Port Moresby: Britain’s Prince Charles delighted locals in Papua New Guinea with a brief address in pidgin after inspecting a military parade on Sunday, as he and wife Camilla conduct a jubilee tour of the Pacific.
Charles, the heir to Queen Elizabeth II, was cheered by several thousand people as he introduced himself in Tok Pisin, the local patois, making his first speech since arriving on Saturday.
“Ladies and gentlemen, mi nambawan pikinini bilong misis kwin,” said Charles, referencing his local title — “first child of Mrs Queen”.
“I bring you greetings from Her Majesty the Queen of Papua New Guinea and from all my family members during celebration of the diamond jubilee of the queen,” he continued.
Dressed in the forest green uniform of the Royal Pacific Islands Regiment of which he is colonel-in-chief, Charles inspected an official military parade and presented the infantrymen with new colours.
The regiment was first established in World War II to fight the Japanese following their 1942 invasion of Papua New Guinea.
“I grew up with the stories of extraordinary courage… which made possible the successes of the hard-fought campaign along the Kokoda Trail,” Charles told the crowd in Port Moresby’s Sir John Guise stadium, where the parade and an earlier open-air church service took place.
“So it was the proudest moment when I became your colonel-in-chief in 1984.”

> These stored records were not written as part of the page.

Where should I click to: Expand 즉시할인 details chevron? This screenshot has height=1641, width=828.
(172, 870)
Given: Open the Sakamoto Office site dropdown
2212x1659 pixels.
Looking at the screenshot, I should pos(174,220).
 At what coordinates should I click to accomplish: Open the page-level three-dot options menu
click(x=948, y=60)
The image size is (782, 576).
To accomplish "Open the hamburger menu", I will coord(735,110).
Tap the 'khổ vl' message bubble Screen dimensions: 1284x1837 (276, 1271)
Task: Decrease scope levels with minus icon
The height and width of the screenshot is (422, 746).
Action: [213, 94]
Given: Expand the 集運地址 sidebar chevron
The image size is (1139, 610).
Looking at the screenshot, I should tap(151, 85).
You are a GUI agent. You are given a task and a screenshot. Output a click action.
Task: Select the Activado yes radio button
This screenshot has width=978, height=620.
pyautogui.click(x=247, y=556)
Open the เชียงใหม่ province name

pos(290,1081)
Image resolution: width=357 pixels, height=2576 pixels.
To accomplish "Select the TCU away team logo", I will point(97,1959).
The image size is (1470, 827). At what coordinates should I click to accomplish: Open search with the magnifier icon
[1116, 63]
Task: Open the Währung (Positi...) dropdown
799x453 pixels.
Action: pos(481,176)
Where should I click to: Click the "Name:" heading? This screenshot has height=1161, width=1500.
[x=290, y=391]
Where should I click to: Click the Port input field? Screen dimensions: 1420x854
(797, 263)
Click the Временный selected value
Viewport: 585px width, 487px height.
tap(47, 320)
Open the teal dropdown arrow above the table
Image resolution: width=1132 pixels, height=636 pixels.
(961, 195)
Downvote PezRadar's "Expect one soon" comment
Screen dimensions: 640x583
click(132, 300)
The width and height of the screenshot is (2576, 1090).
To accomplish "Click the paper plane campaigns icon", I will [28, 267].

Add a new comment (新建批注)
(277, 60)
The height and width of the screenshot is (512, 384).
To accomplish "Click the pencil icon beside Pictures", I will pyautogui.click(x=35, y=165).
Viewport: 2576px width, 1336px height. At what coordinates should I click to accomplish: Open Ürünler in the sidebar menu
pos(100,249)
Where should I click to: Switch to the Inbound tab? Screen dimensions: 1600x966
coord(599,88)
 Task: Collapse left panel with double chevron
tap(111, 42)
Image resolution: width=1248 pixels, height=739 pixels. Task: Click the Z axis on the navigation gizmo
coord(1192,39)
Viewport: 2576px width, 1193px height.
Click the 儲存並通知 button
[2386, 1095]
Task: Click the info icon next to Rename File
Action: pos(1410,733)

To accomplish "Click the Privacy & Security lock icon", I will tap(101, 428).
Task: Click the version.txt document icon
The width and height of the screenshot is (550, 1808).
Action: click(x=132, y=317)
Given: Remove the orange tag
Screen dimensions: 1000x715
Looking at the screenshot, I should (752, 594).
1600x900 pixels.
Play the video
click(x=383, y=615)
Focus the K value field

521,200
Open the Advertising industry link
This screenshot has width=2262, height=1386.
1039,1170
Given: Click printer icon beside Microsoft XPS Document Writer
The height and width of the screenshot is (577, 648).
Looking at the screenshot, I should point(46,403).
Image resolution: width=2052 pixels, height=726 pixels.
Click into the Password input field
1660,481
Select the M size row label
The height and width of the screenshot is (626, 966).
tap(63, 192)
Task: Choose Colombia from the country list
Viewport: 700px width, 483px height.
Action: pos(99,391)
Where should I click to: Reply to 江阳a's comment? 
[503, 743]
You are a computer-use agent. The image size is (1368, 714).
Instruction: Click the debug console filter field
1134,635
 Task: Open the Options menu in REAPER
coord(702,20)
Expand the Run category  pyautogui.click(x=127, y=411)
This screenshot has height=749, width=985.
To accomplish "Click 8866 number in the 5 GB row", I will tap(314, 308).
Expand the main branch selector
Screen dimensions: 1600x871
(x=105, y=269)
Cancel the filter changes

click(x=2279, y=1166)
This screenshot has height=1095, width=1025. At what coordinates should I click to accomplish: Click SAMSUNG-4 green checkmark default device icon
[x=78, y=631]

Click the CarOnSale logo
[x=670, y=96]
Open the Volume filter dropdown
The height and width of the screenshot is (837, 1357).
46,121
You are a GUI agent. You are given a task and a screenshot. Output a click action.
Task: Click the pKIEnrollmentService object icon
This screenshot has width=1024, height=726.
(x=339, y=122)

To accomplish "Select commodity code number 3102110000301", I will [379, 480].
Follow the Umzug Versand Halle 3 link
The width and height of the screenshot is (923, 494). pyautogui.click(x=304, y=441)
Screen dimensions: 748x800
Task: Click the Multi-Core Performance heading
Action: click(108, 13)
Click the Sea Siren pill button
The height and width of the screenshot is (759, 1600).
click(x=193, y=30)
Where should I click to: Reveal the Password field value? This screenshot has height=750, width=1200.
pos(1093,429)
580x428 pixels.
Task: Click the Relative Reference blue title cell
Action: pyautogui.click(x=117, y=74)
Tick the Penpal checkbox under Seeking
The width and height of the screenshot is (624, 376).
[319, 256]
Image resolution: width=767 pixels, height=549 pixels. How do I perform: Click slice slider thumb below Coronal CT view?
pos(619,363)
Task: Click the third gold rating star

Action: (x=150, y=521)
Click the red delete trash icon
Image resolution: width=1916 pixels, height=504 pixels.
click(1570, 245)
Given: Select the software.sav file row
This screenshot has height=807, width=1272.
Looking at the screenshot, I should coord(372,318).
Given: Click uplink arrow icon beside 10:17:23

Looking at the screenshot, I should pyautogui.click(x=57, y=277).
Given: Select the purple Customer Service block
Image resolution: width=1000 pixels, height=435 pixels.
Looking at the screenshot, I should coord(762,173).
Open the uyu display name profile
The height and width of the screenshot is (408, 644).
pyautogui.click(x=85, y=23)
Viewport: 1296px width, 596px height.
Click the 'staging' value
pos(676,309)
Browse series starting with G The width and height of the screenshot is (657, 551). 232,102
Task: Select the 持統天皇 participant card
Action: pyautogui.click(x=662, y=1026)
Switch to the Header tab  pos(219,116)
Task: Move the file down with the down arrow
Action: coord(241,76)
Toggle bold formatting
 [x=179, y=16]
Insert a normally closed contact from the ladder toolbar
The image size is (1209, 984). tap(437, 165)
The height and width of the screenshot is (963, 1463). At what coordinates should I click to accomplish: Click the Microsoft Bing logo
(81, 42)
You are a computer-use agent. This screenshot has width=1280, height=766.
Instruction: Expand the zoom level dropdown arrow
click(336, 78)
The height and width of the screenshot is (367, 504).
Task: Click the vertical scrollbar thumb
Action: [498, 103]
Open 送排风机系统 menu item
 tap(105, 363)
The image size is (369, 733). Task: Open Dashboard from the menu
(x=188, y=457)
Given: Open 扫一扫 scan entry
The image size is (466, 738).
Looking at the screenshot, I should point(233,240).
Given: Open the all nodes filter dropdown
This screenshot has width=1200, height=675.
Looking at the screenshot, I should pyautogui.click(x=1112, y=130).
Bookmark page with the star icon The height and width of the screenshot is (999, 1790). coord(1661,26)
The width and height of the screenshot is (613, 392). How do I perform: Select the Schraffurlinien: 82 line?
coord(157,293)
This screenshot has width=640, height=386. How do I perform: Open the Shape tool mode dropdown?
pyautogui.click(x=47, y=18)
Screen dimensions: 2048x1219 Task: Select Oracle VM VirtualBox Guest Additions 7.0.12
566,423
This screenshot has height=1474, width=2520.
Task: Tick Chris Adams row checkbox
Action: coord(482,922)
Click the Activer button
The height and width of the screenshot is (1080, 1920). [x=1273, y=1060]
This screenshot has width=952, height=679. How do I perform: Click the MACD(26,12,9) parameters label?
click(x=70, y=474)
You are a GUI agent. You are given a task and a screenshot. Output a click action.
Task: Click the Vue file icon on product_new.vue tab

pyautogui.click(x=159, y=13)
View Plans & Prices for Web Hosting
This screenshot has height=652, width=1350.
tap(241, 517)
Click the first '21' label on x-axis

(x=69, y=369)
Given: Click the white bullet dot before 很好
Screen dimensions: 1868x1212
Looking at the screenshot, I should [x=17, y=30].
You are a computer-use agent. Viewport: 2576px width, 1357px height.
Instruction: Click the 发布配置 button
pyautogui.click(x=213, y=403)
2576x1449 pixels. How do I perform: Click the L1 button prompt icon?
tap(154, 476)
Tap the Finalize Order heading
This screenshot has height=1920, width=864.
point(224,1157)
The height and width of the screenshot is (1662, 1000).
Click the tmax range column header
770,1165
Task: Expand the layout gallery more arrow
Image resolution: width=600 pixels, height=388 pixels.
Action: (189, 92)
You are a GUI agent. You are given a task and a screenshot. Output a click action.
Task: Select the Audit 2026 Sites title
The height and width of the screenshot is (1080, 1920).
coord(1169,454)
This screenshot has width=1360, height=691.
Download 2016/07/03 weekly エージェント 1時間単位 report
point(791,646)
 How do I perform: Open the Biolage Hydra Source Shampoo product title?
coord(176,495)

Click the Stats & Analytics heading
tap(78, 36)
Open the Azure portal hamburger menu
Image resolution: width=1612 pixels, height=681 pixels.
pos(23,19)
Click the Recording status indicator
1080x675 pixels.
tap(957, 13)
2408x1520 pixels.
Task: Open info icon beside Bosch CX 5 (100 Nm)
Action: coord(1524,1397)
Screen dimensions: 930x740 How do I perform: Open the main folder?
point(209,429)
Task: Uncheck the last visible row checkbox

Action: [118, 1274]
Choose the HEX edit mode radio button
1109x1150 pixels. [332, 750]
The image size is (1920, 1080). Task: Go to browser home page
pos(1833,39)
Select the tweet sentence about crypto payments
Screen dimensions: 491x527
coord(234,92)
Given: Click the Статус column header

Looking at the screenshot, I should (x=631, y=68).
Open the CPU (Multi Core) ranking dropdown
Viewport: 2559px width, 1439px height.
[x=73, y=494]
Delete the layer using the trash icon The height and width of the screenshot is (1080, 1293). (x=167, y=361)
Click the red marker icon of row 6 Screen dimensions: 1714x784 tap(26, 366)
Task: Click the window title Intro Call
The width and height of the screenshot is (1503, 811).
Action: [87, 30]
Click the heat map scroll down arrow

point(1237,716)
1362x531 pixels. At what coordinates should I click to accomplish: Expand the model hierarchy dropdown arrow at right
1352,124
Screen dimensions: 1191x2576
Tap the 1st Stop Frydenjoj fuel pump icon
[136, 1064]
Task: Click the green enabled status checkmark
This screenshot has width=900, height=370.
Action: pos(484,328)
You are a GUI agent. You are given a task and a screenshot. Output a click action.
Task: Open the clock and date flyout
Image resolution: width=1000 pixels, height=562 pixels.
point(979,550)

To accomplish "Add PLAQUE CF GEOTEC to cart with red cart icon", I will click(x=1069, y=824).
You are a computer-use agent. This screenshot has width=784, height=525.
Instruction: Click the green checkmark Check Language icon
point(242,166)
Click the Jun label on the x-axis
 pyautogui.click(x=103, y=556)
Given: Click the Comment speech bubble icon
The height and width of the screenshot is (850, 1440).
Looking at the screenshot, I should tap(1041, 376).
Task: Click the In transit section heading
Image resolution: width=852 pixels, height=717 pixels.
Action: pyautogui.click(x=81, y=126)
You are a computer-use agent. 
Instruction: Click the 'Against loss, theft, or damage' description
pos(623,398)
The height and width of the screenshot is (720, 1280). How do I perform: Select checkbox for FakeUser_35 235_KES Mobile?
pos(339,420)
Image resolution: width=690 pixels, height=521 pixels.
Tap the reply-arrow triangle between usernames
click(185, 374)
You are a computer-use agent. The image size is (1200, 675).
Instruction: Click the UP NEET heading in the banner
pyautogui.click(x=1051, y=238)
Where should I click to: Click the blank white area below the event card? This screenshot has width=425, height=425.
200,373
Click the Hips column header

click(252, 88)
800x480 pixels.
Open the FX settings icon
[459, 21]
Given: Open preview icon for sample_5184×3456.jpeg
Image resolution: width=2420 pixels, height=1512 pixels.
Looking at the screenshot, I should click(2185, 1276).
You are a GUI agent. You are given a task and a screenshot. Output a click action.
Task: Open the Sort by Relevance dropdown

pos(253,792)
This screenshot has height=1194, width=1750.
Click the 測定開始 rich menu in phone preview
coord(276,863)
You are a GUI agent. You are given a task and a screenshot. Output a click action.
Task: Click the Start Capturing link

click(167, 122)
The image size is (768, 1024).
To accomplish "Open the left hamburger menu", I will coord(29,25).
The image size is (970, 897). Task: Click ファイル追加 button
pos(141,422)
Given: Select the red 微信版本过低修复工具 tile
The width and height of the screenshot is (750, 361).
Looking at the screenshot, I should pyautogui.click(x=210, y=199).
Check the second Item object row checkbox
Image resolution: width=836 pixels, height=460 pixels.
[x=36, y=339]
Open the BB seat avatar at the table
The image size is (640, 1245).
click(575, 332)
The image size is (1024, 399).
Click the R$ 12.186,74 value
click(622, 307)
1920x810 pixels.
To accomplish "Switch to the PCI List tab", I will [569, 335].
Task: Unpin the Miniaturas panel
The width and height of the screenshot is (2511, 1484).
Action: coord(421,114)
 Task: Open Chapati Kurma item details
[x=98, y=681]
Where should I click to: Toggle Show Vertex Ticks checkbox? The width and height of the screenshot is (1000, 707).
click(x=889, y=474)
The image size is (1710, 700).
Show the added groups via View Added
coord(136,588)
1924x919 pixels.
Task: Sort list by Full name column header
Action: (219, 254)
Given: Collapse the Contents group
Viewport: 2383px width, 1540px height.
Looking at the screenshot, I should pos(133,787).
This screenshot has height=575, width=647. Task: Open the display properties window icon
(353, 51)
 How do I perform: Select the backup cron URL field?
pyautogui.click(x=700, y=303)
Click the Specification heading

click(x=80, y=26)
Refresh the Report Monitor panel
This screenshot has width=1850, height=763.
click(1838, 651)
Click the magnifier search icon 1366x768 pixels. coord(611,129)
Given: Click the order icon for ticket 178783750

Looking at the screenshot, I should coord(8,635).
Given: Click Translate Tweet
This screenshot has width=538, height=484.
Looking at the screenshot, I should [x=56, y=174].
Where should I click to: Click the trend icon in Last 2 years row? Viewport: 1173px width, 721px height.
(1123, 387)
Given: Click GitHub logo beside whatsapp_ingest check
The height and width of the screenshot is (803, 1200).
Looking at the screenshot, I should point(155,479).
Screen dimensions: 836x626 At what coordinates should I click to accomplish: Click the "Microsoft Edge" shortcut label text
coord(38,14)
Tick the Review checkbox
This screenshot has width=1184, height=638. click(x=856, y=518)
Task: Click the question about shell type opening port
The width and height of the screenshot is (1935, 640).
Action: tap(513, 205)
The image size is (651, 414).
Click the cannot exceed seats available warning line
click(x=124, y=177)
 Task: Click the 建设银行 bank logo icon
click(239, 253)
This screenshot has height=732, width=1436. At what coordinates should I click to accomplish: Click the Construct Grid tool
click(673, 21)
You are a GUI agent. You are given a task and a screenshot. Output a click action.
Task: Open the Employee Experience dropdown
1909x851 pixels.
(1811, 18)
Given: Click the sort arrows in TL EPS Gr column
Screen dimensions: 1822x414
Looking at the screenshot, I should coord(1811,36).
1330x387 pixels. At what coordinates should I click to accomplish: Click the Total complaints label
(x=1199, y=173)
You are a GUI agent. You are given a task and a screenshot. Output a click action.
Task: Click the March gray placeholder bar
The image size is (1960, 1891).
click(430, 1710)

 Charles first visited the desperately poor Pacific nation when living as a student in Australia in the 1960s, and said he had “never forgotten the profound impact of that visit”.
“The importance of Papua New Guinean culture has remained with me ever since,” he said, adding he had been humbled to learn “the drums (have) been beating for several days in anticipation of my arrival”.
Music and colour were the order of the day, with a choir of women in bright floral shirts and grass skirts welcoming the royal couple to Boera village where they were treated to a traditional hiri motu war dance.
They inspected local painting, weaving, pottery and canoe-building and toured an aid project replanting coastal mangroves, before returning to the capital for a state dinner.
The Duchess of Cornwall had earlier been presented with a rare orchid named in her honour, the Dendrobium Camilla, to mark her first visit to PNG.
It is the latest in a series of foreign tours by royals to mark 60 years of Queen Elizabeth’s reign. Charles’s son William and William’s new bride Catherine came to the Asia-Pacific region in September.
Media coverage of that visit was gatecrashed by a French magazine’s publication of photographs of Catherine sunbathing topless. The current tour by William’s father and stepmother promises no such distractions.
Rugged Papua New Guinea is the first stop on the two-week tour, which will also take Charles and Camilla to Australia and New Zealand.
The royal couple were met with a 21-gun salute when they touched down on Saturday evening and Governor-General Sir Michael Ogio made Charles a Grand Companion of PNG’s exclusive Order of Logohu.
The order can only consist of 50 living members, and includes former US president Bill Clinton and Sir Michael Somare, PNG’s first leader after independence in 1975 and a dominant figure in its political history.
Prime Minister Peter O’Neill told Sunday’s crowd that he believed the monarchy was “as relevant and vital today as it has ever been” in Papua New Guinea.
“Her Majesty contributes to our stability and harmony in many, many ways,” said O’Neill. “I affirm our allegiance to Her Majesty as our head of state.”
Britain proclaimed a protectorate over what became known as British New Guinea in the late 1800s. Australia later took over administration and Papua New Guinea proceeded to full independence in 1975.